— Required action 1 —
In the post about the Go context incident, how long is the timeout that main sets on its context?
— Required action 2 —
Summarize the post about the Go context incident in two sentences.
— Required action 3 —
Carry on with the post about the Go context incident from its final sentence.

— Text passage —
.....
3.9 KiB
Another day another incident #02
Today's incident is all about Go context.
TLDR: context got canceled, but it shouldn't.
The problem
Imagine a chain of APIs:
- Calling API A
- Calling API B
Normally, if API A fails, API B should not be called. But what if API A is optional, whether it successes or fails, API B should be called anyway.
My buggy code is like this:
if err := doA(ctx); err != nil {
log.Error(err)
// Skip error
}
doB(ctx)
The problem is doA
taking too long, so ctx
is canceled, and the parent of
ctx
is canceled too. So when doB
is called with ctx
, it will be canceled
too (not what we want but sadly that what we got).
Example buggy code (The Go Playground):
func main() {
ctx, cancel := context.WithTimeout(context.Background(), 2*time.Second)
defer cancel()
doA(ctx)
doB(ctx)
}
func doA(ctx context.Context) {
ctx, ctxCancel := context.WithTimeout(ctx, 1*time.Second)
defer ctxCancel()
select {
case <-time.After(2 * time.Second):
fmt.Println("doA")
case <-ctx.Done():
fmt.Println("doA", ctx.Err())
}
}
func doB(ctx context.Context) {
ctx, ctxCancel := context.WithTimeout(ctx, 3*time.Second)
defer ctxCancel()
select {
case <-time.After(2 * time.Second):
fmt.Println("doB")
case <-ctx.Done():
fmt.Println("doB", ctx.Err())
}
}
The output is:
doA context deadline exceeded
doB context deadline exceeded
As you see both doA
and doB
are canceled.
.....
— Data extract —
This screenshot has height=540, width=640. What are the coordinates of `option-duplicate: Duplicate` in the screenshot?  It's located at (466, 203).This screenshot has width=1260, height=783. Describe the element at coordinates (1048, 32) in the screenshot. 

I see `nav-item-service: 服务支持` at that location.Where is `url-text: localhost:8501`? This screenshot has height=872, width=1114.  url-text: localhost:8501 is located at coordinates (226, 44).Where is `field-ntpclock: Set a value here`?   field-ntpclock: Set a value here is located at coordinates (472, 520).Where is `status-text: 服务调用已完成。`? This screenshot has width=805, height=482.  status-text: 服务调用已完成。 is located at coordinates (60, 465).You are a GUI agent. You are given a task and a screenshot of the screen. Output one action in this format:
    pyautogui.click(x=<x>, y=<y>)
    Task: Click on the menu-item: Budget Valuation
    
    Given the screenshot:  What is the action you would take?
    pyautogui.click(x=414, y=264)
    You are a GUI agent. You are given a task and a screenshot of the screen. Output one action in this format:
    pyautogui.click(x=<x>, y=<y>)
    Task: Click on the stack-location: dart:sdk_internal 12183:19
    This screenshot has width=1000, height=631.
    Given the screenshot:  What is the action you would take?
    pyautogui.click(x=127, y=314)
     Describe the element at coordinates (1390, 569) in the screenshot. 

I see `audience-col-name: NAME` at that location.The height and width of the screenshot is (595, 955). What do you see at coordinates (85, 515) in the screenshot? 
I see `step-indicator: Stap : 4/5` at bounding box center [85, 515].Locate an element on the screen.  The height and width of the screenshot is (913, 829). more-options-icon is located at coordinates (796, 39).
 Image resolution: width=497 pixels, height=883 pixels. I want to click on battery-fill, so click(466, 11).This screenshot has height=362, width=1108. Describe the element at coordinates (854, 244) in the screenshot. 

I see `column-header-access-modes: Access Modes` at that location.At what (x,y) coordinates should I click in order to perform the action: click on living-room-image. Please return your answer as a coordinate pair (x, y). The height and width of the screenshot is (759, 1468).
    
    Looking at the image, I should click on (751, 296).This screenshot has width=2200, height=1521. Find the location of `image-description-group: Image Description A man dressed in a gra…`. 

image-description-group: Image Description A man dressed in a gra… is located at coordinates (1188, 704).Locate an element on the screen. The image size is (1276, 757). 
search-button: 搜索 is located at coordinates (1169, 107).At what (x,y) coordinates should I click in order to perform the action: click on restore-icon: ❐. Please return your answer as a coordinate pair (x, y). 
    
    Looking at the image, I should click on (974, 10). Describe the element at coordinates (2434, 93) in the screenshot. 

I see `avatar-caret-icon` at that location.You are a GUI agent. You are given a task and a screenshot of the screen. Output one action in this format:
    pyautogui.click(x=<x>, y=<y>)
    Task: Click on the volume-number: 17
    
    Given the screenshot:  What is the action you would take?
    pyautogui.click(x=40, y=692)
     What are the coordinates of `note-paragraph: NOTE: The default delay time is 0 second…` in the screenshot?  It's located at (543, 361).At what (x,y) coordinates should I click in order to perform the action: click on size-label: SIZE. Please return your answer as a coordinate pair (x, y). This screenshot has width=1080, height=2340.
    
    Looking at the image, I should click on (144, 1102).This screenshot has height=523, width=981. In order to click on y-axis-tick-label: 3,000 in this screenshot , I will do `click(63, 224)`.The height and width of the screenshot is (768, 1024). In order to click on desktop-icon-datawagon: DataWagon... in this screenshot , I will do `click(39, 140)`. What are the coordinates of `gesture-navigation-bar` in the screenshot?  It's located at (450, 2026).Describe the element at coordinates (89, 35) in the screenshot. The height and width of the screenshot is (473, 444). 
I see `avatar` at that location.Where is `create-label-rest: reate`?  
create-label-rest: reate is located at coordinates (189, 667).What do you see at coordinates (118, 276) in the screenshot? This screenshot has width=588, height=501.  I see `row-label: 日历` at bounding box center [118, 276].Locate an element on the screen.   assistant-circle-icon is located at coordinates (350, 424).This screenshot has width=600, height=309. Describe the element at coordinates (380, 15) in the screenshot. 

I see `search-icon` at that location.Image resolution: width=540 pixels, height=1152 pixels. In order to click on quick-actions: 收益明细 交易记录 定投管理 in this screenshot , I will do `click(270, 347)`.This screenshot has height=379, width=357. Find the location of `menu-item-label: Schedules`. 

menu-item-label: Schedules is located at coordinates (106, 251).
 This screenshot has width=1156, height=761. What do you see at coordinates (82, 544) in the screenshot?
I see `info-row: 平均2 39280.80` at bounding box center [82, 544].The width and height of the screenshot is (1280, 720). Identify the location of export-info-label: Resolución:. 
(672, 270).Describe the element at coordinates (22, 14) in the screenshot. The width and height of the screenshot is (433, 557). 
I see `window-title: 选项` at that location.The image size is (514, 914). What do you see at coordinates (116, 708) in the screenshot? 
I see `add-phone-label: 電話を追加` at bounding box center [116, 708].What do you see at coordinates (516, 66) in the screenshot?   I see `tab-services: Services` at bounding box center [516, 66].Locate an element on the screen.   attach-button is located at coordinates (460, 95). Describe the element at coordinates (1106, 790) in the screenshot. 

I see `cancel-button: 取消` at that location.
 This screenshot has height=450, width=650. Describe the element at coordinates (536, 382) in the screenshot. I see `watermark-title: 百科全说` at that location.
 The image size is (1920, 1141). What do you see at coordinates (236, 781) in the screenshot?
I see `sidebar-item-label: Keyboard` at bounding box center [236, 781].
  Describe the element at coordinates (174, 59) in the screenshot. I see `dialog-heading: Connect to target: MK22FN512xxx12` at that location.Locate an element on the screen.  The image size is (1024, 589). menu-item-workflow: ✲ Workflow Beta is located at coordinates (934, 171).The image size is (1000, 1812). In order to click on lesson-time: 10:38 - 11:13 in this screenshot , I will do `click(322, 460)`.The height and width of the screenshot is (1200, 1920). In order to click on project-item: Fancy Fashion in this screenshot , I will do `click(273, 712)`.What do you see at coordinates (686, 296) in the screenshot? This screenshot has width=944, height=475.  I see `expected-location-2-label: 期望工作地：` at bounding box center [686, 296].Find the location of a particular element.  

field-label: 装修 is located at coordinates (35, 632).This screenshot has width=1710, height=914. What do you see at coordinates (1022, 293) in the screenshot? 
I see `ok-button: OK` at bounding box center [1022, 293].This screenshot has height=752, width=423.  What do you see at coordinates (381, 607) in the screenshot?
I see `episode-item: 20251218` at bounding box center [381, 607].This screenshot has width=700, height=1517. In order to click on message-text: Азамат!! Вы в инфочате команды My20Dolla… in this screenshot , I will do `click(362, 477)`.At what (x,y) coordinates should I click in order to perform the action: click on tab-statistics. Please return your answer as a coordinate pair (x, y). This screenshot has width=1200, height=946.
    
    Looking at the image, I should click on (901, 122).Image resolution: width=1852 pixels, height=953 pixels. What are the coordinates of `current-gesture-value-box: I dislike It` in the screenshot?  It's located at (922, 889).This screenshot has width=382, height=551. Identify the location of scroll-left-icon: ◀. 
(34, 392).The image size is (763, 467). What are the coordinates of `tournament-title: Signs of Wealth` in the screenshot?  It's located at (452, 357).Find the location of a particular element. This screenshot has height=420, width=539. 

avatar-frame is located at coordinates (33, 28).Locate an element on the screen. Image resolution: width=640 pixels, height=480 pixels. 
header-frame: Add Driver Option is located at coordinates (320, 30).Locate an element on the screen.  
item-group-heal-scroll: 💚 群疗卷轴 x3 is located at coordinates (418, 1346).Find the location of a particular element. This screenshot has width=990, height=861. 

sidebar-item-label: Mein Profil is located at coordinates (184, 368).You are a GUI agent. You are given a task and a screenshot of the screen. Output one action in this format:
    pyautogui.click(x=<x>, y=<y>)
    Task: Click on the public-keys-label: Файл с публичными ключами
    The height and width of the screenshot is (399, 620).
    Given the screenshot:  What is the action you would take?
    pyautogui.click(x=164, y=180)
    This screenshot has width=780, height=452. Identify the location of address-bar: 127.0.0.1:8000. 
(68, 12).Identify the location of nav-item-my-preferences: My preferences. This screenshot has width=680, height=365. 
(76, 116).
.....
— Response area 1 —
2 seconds.

— Response area 2 —
The post describes a bug in which API A is optional and API B should be called whether A succeeds or fails, yet B ended up canceled because doA took too long and the same ctx was passed to doB. An example program shows the result: both doA and doB print "context deadline exceeded."

— Response area 3 —
The (temporary) solution
Quick Google search leads me to context: add WithoutCancel #40221 and I quote:
This is useful in multiple frequently recurring and important scenarios:
- Handling of rollback/cleanup operations in the context of an event (e.g., HTTP request) that has to continue regardless of whether the triggering event is canceled (e.g., due to timeout or the client going away)
- Handling of long-running operations triggered by an event (e.g., HTTP request) that terminates before the termination of the long-running operation
So beside waiting to upgrade to Go 1.21
to use context.WithoutCancel
, you
can use this workaround code:
func DisconnectContext(parent context.Context) context.Context {
if parent == nil {
return context.Background()
}
return disconnectedContext{
parent: parent,
}
}
type disconnectedContext struct {
parent context.Context
}
func (ctx disconnectedContext) Deadline() (deadline time.Time, ok bool) {
return
}
func (ctx disconnectedContext) Done() <-chan struct{} {
return nil
}
func (ctx disconnectedContext) Err() error {
return nil
}
func (ctx disconnectedContext) Value(key any) any {
return ctx.parent.Value(key)
}
So the buggy code becomes (The Go Playground):
func main() {
ctx, cancel := context.WithTimeout(context.Background(), 2*time.Second)
defer cancel()
doA(ctx)
doB(ctx)
}
func doA(ctx context.Context) {
ctx, ctxCancel := context.WithTimeout(ctx, 1*time.Second)
defer ctxCancel()
select {
case <-time.After(2 * time.Second):
fmt.Println("doA")
case <-ctx.Done():
fmt.Println("doA", ctx.Err())
}
}
func doB(ctx context.Context) {
ctx, ctxCancel := context.WithTimeout(DisconnectContext(ctx), 3*time.Second)
defer ctxCancel()
select {
case <-time.After(2 * time.Second):
fmt.Println("doB")
case <-ctx.Done():
fmt.Println("doB", ctx.Err())
}
}
The output is:
doA context deadline exceeded
doB
As you see only doA
is canceled, doB
is done perfectly. And that what we
want in this case.